Ce n'est pas seulement un inconvénient pour nous, c'est un souci majeur constant. Notre entreprise est opposée à la guerre. Pour moi, c'est aussi une question très personnelle : je suis né en Ukraine, j'y ai fait mes études. Ma famille était à Kiev lorsque la guerre a commencé et que les bombardements ont débuté. Quand la guerre a commencé, j'y suis allé pour évacuer ma famille à Bruxelles. En tant qu'entreprise, nous avons relocalisé certains collègues anti-guerre originaires de Russie vers nos centres d'activité en région EMEA et en Asie, et nous avons ouvert nos portes aux employés de notre partenaire ukrainien. Ceux qui le voulaient et pouvaient voyager ont pu s'établir ailleurs. Depuis nos hubs résilients, nous continuons à soutenir chaque jour nos clients en Ukraine pour les aider à entretenir le réseau de paiements digitaux dans leur pays et pour les réfugiés à l'étranger.

La mobilité est-elle essentielle à la résilience générale ?

Oui. J'aimerais toutefois souligner que la mobilité ne se limite pas au déplacement physique.

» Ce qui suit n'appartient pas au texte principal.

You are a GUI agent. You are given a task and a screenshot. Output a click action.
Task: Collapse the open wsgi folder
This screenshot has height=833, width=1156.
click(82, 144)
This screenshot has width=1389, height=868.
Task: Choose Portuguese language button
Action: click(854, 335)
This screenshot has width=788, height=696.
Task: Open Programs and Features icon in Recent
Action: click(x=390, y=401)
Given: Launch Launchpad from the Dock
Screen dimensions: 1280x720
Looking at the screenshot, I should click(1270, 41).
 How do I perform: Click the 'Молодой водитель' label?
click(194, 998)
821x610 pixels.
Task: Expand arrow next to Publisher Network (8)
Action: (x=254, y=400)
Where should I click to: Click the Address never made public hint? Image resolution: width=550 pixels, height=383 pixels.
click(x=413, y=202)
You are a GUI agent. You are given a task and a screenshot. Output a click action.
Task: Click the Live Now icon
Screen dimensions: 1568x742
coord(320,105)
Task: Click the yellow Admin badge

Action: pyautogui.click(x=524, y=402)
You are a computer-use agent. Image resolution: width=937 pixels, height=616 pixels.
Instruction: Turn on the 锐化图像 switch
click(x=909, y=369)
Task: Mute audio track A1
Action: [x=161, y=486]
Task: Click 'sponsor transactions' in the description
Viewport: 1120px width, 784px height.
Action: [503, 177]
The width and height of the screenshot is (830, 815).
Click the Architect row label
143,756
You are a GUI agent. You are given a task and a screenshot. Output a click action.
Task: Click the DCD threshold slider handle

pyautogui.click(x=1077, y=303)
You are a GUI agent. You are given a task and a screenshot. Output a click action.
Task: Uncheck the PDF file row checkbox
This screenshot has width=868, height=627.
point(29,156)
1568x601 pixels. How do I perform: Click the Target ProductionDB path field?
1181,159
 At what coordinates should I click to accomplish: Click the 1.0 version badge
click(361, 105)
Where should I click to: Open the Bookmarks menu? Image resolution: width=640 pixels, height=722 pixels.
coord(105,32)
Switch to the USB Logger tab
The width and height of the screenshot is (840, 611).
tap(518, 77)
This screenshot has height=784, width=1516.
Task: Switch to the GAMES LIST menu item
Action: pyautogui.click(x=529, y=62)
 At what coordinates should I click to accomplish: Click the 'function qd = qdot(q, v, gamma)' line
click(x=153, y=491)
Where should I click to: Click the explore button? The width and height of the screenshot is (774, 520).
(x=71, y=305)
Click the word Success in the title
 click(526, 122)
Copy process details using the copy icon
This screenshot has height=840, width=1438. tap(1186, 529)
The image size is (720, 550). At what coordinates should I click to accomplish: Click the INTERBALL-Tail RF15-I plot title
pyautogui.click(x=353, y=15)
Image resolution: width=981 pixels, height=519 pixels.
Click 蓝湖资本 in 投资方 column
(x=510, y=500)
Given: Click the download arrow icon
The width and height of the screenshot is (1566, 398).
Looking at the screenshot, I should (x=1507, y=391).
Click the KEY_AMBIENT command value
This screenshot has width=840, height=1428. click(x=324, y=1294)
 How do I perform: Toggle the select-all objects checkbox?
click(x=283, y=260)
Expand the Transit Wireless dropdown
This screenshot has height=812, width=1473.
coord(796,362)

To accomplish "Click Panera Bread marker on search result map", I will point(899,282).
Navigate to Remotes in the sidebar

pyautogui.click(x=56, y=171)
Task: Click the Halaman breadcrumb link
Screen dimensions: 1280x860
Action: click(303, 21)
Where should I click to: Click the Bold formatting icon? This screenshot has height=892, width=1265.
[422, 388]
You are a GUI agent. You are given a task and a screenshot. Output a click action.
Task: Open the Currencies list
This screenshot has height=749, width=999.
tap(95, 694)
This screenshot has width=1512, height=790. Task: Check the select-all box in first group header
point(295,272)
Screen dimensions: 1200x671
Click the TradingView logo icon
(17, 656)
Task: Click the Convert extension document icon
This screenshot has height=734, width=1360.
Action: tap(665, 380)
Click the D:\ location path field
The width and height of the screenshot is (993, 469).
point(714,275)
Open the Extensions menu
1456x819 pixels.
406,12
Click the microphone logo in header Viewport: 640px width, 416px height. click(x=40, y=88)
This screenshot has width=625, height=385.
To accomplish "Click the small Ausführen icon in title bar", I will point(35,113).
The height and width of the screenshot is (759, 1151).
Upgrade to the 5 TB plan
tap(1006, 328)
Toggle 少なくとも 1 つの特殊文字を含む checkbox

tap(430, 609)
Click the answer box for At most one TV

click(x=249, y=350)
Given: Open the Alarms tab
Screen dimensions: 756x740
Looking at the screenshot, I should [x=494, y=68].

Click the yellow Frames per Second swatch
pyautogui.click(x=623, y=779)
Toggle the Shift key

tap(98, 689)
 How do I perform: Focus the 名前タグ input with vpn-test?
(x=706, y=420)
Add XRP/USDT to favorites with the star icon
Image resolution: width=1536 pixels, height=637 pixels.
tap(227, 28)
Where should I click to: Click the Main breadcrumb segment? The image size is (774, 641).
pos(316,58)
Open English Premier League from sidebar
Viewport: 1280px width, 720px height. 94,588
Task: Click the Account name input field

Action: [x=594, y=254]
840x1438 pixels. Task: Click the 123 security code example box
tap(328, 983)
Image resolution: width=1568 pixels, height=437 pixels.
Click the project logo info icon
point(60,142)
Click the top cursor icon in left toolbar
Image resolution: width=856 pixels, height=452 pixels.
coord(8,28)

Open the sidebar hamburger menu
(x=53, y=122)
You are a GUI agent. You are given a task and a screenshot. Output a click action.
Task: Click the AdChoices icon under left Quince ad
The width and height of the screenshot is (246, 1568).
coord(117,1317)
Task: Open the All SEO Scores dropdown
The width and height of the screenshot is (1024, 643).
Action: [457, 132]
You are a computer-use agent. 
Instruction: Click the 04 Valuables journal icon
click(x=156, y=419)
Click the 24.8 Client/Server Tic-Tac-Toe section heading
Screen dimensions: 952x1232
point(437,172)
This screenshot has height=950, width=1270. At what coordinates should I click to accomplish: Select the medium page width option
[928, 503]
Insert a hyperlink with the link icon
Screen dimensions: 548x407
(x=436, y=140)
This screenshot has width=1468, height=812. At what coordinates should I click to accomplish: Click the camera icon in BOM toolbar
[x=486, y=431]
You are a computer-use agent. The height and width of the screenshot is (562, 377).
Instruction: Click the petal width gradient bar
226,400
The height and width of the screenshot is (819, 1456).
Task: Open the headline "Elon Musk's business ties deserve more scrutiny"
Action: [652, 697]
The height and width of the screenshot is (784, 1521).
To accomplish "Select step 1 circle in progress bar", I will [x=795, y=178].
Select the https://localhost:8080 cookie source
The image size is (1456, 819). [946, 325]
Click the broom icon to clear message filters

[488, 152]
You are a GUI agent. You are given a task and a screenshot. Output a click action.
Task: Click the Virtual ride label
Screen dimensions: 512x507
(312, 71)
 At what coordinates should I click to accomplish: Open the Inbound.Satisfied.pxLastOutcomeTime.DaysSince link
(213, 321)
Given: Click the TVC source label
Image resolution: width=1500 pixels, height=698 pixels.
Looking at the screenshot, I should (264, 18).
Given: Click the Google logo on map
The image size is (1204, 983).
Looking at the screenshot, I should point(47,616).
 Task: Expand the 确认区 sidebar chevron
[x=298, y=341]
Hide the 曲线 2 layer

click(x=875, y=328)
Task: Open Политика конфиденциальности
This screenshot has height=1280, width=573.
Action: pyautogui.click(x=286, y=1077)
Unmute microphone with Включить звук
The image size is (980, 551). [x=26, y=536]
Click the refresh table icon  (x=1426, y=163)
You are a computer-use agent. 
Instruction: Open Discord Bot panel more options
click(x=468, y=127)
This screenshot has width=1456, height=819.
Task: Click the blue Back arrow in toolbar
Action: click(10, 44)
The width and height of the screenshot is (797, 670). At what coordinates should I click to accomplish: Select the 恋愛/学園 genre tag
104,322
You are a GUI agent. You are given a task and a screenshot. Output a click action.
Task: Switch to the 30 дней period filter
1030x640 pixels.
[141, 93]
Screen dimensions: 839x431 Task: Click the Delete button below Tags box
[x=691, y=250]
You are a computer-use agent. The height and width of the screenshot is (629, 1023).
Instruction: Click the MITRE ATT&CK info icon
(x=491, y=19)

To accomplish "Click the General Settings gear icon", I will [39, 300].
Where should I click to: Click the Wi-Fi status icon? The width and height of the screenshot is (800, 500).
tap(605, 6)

Oui, nous parlons surtout de la mobilité en cas de migration massive due à des catastrophes ou d'opportunités d'emploi créées par des projets mondiaux. Mais la pandémie a révélé les avantages d'un autre type de mobilité.

Tout d'abord, les employés ont réalisé qu'ils pouvaient travailler à distance, et dans certains cas, accomplir leurs tâches de manière encore plus efficace et avec plus de possibilités. Les entreprises ont alors vu de nombreux avantages à disposer d'une main-d'œuvre éloignée qui pouvait participer à davantage d'activités en dehors de sa région de résidence. Il est également devenu plus facile pour les entreprises de recruter des talents dans le monde entier.

Notre secteur assiste donc à l'émergence d'organisations d'un nouveau type, avec une mobilité entre bureaux, une meilleure acquisition de talents, une gestion agile, une plus grande expérience sociale et une croissance professionnelle entre fonctions, domaines et régions.

Mais en pratique, qu'est-ce que cela signifie ? Par exemple, comment la plateforme OpenWay a-t-elle élaboré un écosystème de portefeuille digital pour ses clients en Asie afin d'assurer l'inclusion financière de millions d'individus et de centaines de milliers de PME ? Nous avons fait appel à nos nombreux experts en divers domaines, dans diverses régions et possédant les compétences et l'expérience les plus pertinentes. Parmi eux figurent des ingénieurs ayant géré des projets d'intégration avec M-PESA au Kenya , des projets de paiements digitaux à grande échelle en Europe et des lancements de solutions de paiement mobile en Asie centrale.

La mobilité est cruciale dans de nombreux cas. Mais il n'en demeure pas moins qu'elle n'est pas universellement applicable. Certaines organisations, même celles de très grande taille, sont prêtes à travailler dans un environnement agile ou scrum et à mener leurs activités entièrement à distance. D'autres, y compris certaines petites start-ups, s'appuient sur leur présence et leur culture locales pour fédérer leur équipe de projet. Les fournisseurs du secteur des paiements doivent rester flexibles. Nous devrions être en mesure de proposer des solutions qui se caractérisent par la résilience et la mobilité dans la mesure où elles satisfont chaque client.